データというものは正直なようで、意外と気まぐれだ。特にゴールドの価格チャートを見ていると、ある日だけスッと空白ができていることがある。まるでその日だけ歴史から抜け落ちたみたいに。

金価格APIを扱ったことがあるなら、一度は目にしたことがあるはずだ。順調に流れていた時系列が、祝日前後で突然途切れる現象。バグのようにも見えるし、仕様のようにも見える、あの微妙なやつ。

なぜデータの欠損が起きるのか

多くの場合、これは単なるエラーではない。

金市場は暗号資産のように24時間連続で動いているわけではなく、取引時間や基準価格の仕組みに強く依存している。市場が休場すれば、その日の「約定価格」そのものが存在しない。

つまり、取引がなければローソク足も存在しない。

一部のゴールド価格APIは非取引日をそのままスキップするため、時系列上に“穴”が生まれる。

また、日次のフィックス価格だけを扱う仕組みでは、祝日は単純にデータが生成されない。

さらに、履歴データを整形する過程で、あえて非取引日を削除してしまうケースもある。見た目は綺麗になるが、少し誤解を生みやすい。

「祝日ローソク足」という言葉の誤解

この表現はそれっぽいが、実態は少し違う。

多くの場合、それは“存在しないローソク足”を指しているだけだ。

市場が動いていない以上、価格も変動もない。にもかかわらず、システムだけが「毎日データがあるはず」と期待してしまう。
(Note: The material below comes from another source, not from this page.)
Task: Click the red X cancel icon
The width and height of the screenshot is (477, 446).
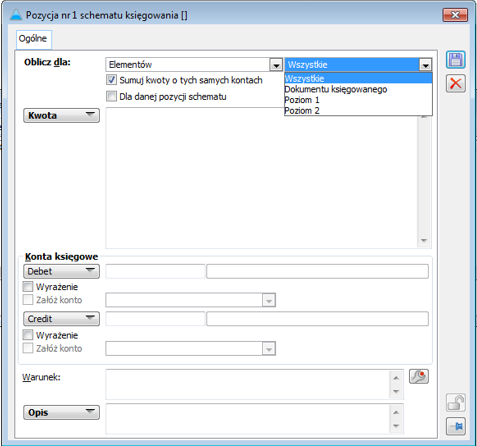Action: (x=456, y=83)
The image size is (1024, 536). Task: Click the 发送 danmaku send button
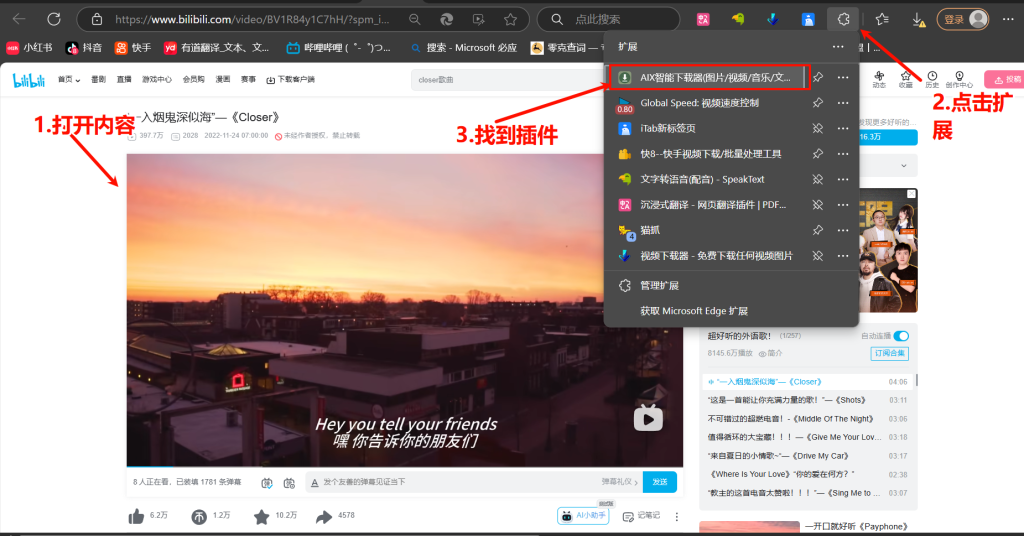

特に金のようなグローバル商品では、休場日は完全な空白になる。

データ欠損が引き起こす問題

最初は単なるチャートの隙間に見える。しかし影響は徐々に広がる。

移動平均は歪み、ボラティリティ計算も不安定になる。バックテストの結果も微妙にズレてくる。
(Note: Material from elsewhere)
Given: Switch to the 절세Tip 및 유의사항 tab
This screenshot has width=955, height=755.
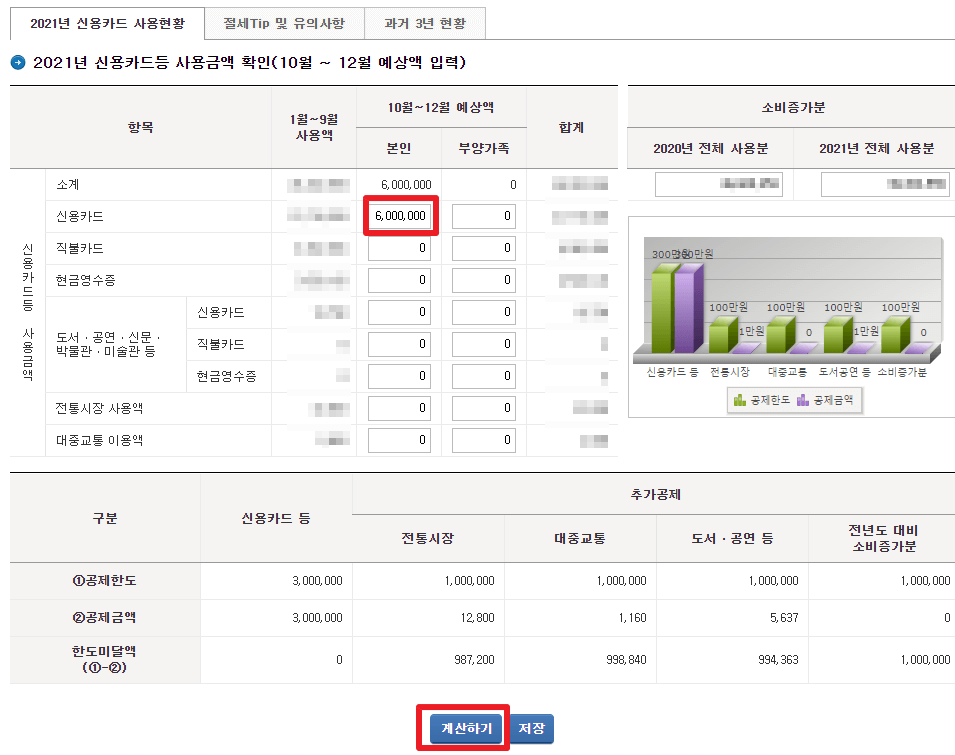Looking at the screenshot, I should click(283, 22).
さらに厄介なのは、他資産との比較だ。株式データは補完されているのに、金データは欠損していると、時間軸が揃わなくなる。

最初は違和感程度でも、最終的には分析全体の信頼性に影響する。

よくある対処法とその限界

一般的にはいくつかの方法が試される。

直前の価格をそのまま埋めるフォワードフィル。見た目は滑らかになるが、実際の市場とは乖離する。

ゼロ埋めはさらに極端で、価格が暴落したように見えてしまう。

また、祝日カレンダーを使って人工的にローソク足を生成する方法もあるが、これはあくまで仮定のデータだ。
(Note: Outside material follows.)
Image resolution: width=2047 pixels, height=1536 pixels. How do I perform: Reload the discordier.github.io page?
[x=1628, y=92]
どれも一時的な解決にはなるが、本質的な解決ではない。

本質的な考え方:欠損を受け入れる

重要なのは、欠損を“異常”と見なさないことだ。

それはエラーではなく、市場構造の一部である。

時間を日付ではなく「取引セッション」として扱うことで、問題はかなり整理される。

休場区間を明示する
架空データで補完しない
指標は取引単位で計算する

こうした設計の方が長期的には安定する。

データ提供元による違い

ゴールド価格APIは提供元によって設計思想がかなり異なる。

データを平滑化するものもあれば、欠損をそのまま残すものもある。その中間のようなものも存在する。

その違いだけで、同じ戦略でも結果が変わることは珍しくない。

実務の中では、AllTick APIのように履歴構造の一貫性を重視し、非取引期間を明示的に扱う設計の方が扱いやすい場面もある。

実装上の基本方針

安定したシステムではまず取引カレンダーを基準にする。

生データと分析用データを分離し、時間軸を無理に補完しない。

指標計算は自然日ではなく取引セッションベースにする。

シンプルだが、これが一番崩れにくい。

まとめに代えて

祝日によるローソク足の欠損は、問題というより市場の自然な姿だ。

データは常に連続しているわけではない。その背後には人間の制度や時間の区切りがある。

難しいのは欠損を埋めることではなく、それを前提にしても壊れない仕組みを作ることだ。